4) La belleza del sonido: He escuchado tantas veces el hermoso “Cuarteto de cuerdas No. 2, Reflejos de la noche”, de Mario Lavista, que ya no sé cuándo fue la primera vez. Ni siquiera recuerdo si fue en vivo o en grabación (lo más probable). Lo que sí recuerdo es que me impactó la sensación de que por fin estaba escuchando a los violines, la viola y el violonchelo; es más, estaba absorto en una sola cosa de las muchas que pueden hacer y eso permitía descubrir la belleza interminable del sonido. Todos los cuartetos de Haydn o Beethoven que había escuchado, nunca me habían llevado a escuchar los instrumentos, porque lo que me presentaban esos compositores eran sus bellas melodías, armonías, etc. Lavista me presentaba armónicos de arcos y ya, no más. Era como mirar un solo punto en el espacio… si ese punto fuese el Aleph; el mundo entero en una única decisión tímbrica.
5) El tiempo: Una tarde, en Bogotá, estaba dictando clases en la Universidad Central. Como en tantas tardes bogotanas, caía uno de esos aguaceros que le recuerdan a uno que ‘tropical’ no significa calor, sino lluvia. De repente sonó un trueno, uno de tantos, pero paulatinamente me di cuenta de que, éste, no cesaba. Mis alumnos y yo nos miramos extrañados; la clase se detuvo; había pasado más de un minuto – dos, tal vez– y el trueno aún rugía. Recordé el infinito de San Agustín: no un tiempo interminablemente largo, sino un tiempo inmóvil. Este trueno infinito me hizo caer en cuenta de que también el paso del tiempo lo vivo a través la escucha.
6) Una cultura sonando: A finales de octubre de 2010 llegué con mi viejo a Estambul, tal vez la ciudad más bella que he conocido. Estábamos muy emocionados por su arquitectura, por su historia, por su culinaria… ¡todo nos llenaba de expectativa! De pronto comencé a escuchar lo que creía que era un canto: una voz flotando en el aire, sin cuerpo visible del cual emanase. Poco a poco, comenzaron a sonar variaciones que venían de todas partes, cada vez más lejanas y tenues, hasta que la urbe entera parecía un mar sonoro en el cual estábamos inmersos. Quería llorar de la dicha. ¡Eran los muecines, sin pretensión alguna de hacer música o arte, simplemente llamando al rezo! Me pasaría todos los días de nuestra estadía aguardando –como de niño, la Navidad– los cinco llamados diarios, con la ventaja de nunca saber a qué horas llegarían.
7) Develación: Escuchar por primera vez algo que uno compuso es frecuentemente una experiencia conmovedora. Es percibir la corporalidad, en este plano de realidad, de algo que uno intuyó desde otro plano. El primer par de minutos de mi “Cuarteto de cuerdas No. 1”, de 1996, casi me hace llorar, la primera vez que escuché al Cuarteto América tocar en un diminuto cuarto de hotel en Bogotá. Era la primera vez que usaba una estrategia compositiva que me impidiese imaginar lo que sería el sonido resultante y eso me llevó a escribir algo que jamás habría hecho. Cada parámetro del sonido había sido organizado desde una lógica independiente y luego las capas fueron superpuestas para encontrar un resultado impredecible. La experiencia de escuchar ese resultado fue retirar un velo del oído de mi imaginación.

[Instrucciones de la tarea] Copia de nuevo el pasaje del texto de lectura que empieza con "5) El tiempo: Una" y sigue hasta "través la escucha.", y sustituye en él "trueno" por "estruendo".

[Material proporcionado]

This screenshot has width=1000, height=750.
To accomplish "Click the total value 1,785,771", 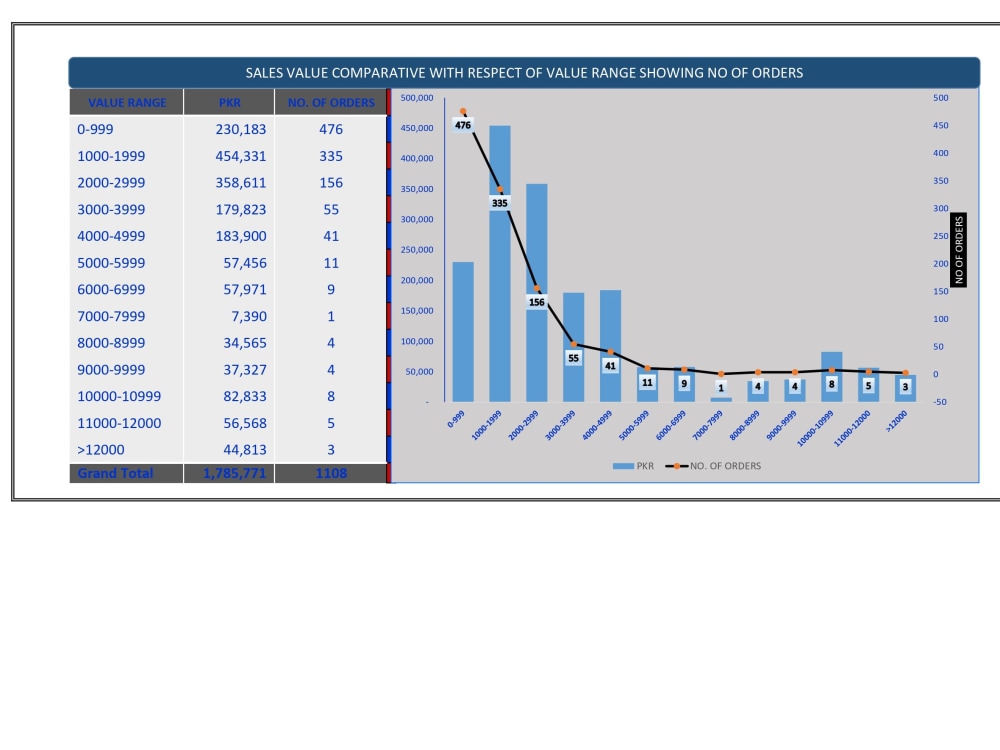I will pos(236,473).
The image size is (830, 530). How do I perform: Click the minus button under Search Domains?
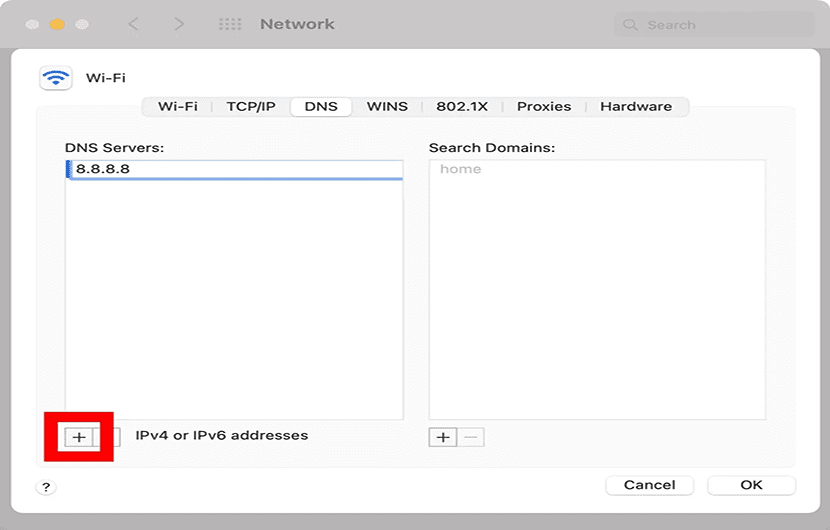(x=471, y=437)
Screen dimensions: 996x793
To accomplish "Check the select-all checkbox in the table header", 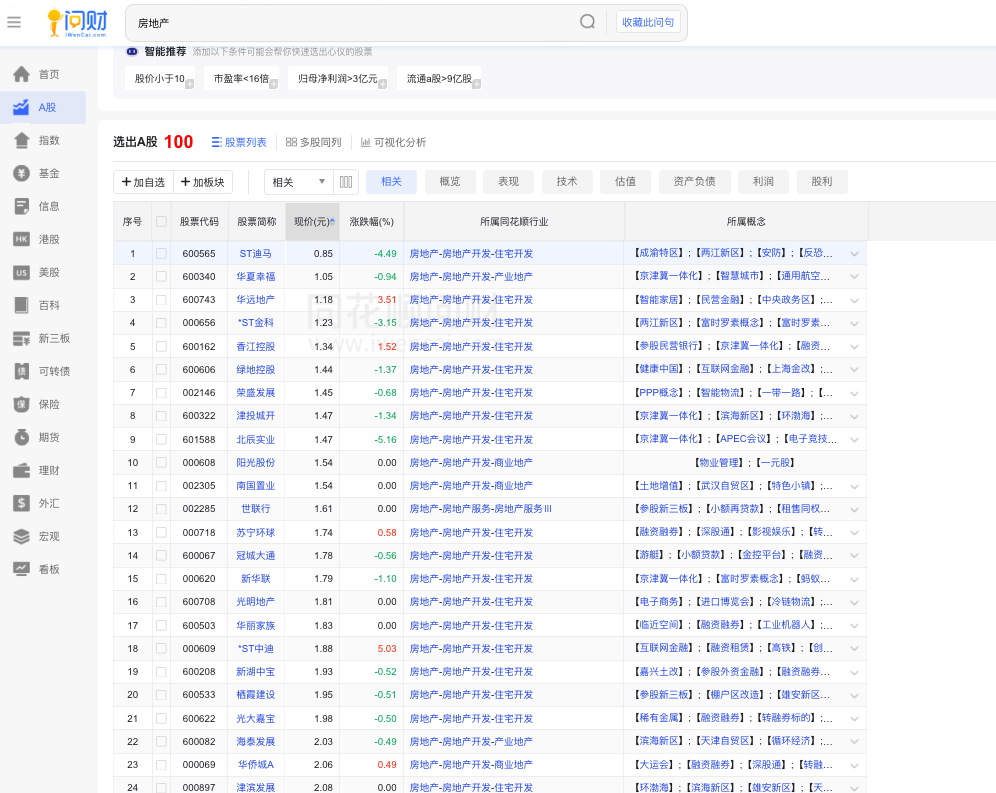I will [161, 221].
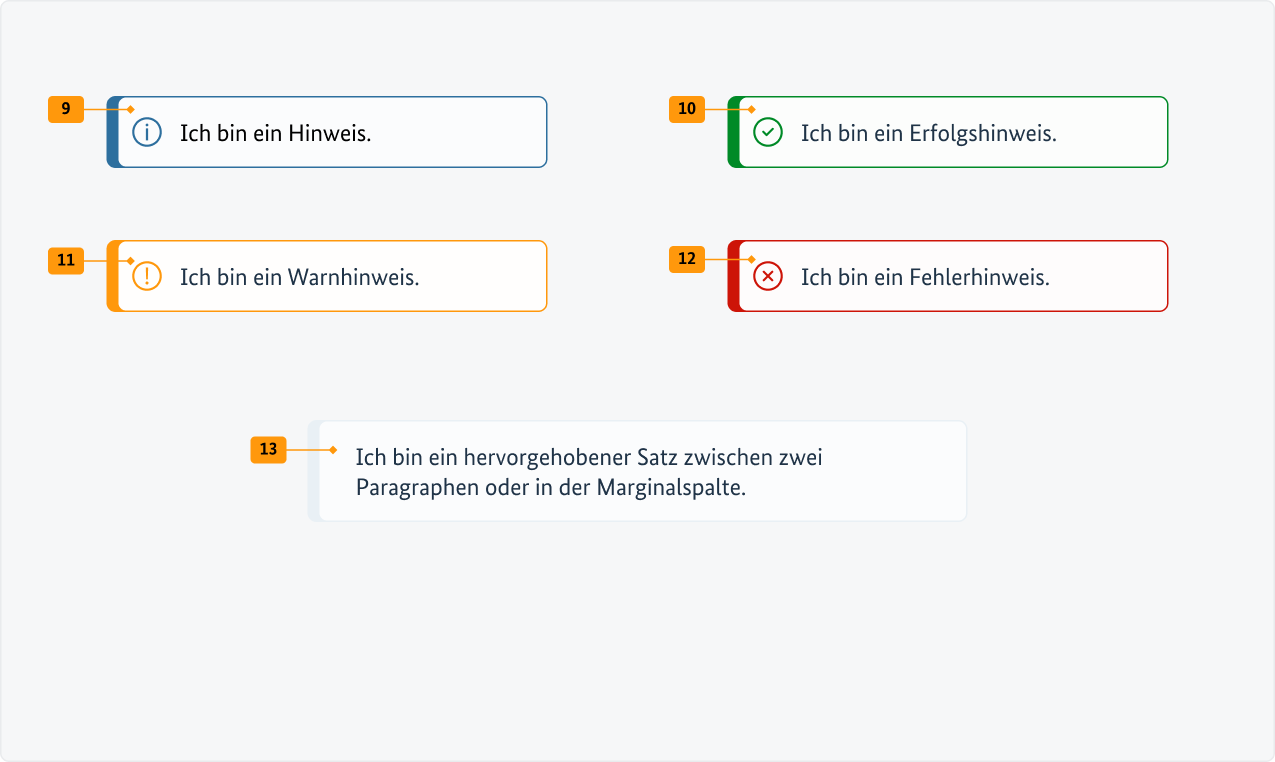Click the red X icon in the Fehlerhinweis
The width and height of the screenshot is (1275, 762).
(768, 276)
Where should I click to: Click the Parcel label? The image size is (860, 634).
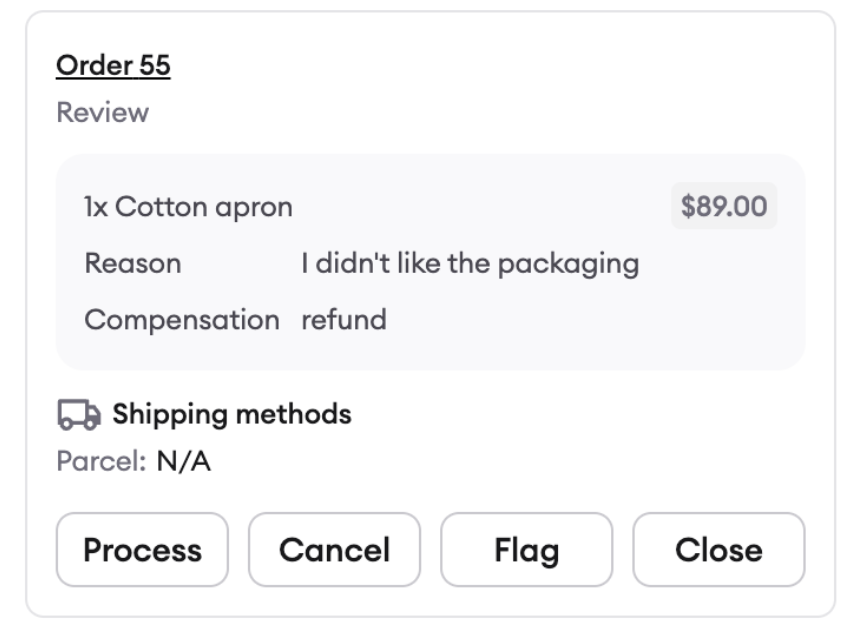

[Resultado del ejercicio]
5) El tiempo: Una tarde, en Bogotá, estaba dictando clases en la Universidad Central. Como en tantas tardes bogotanas, caía uno de esos aguaceros que le recuerdan a uno que ‘tropical’ no significa calor, sino lluvia. De repente sonó un estruendo, uno de tantos, pero paulatinamente me di cuenta de que, éste, no cesaba. Mis alumnos y yo nos miramos extrañados; la clase se detuvo; había pasado más de un minuto – dos, tal vez– y el estruendo aún rugía. Recordé el infinito de San Agustín: no un tiempo interminablemente largo, sino un tiempo inmóvil. Este estruendo infinito me hizo caer en cuenta de que también el paso del tiempo lo vivo a través la escucha.